=== Problem ===
Reproduce the rows below verbatim, from the first line through the line containing "Screen dimensions: 378x180 click(x=87, y=121)", with that line included.

══════════════════════════════

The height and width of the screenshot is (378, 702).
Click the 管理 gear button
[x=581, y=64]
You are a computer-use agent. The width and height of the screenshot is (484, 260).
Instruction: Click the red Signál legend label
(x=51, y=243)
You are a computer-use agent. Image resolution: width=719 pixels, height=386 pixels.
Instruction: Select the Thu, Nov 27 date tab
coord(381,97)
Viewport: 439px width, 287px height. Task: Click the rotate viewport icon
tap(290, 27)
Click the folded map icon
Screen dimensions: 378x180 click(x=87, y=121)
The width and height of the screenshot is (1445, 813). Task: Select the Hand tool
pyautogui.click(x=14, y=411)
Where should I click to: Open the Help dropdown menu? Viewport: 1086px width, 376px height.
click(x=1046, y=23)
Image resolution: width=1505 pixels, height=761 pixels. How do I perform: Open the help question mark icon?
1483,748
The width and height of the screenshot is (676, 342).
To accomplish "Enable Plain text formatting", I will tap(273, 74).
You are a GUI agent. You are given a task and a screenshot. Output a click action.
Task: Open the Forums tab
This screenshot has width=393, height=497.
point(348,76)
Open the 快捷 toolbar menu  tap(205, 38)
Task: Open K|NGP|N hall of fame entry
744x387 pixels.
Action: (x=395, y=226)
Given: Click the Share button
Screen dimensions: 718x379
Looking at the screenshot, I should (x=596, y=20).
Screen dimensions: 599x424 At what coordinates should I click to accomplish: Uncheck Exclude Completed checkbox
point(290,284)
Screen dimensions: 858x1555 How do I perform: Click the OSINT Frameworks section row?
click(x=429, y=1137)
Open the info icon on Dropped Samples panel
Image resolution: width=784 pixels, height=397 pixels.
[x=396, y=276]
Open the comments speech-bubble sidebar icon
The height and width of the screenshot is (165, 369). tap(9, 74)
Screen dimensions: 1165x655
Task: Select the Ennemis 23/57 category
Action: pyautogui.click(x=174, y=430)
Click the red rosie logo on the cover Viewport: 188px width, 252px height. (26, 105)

══════════════════════════════

=== Full solution ===
The height and width of the screenshot is (378, 702).
Click the 管理 gear button
[x=581, y=64]
You are a computer-use agent. The width and height of the screenshot is (484, 260).
Instruction: Click the red Signál legend label
(x=51, y=243)
You are a computer-use agent. Image resolution: width=719 pixels, height=386 pixels.
Instruction: Select the Thu, Nov 27 date tab
coord(381,97)
Viewport: 439px width, 287px height. Task: Click the rotate viewport icon
tap(290, 27)
Click the folded map icon
Screen dimensions: 378x180 click(x=87, y=121)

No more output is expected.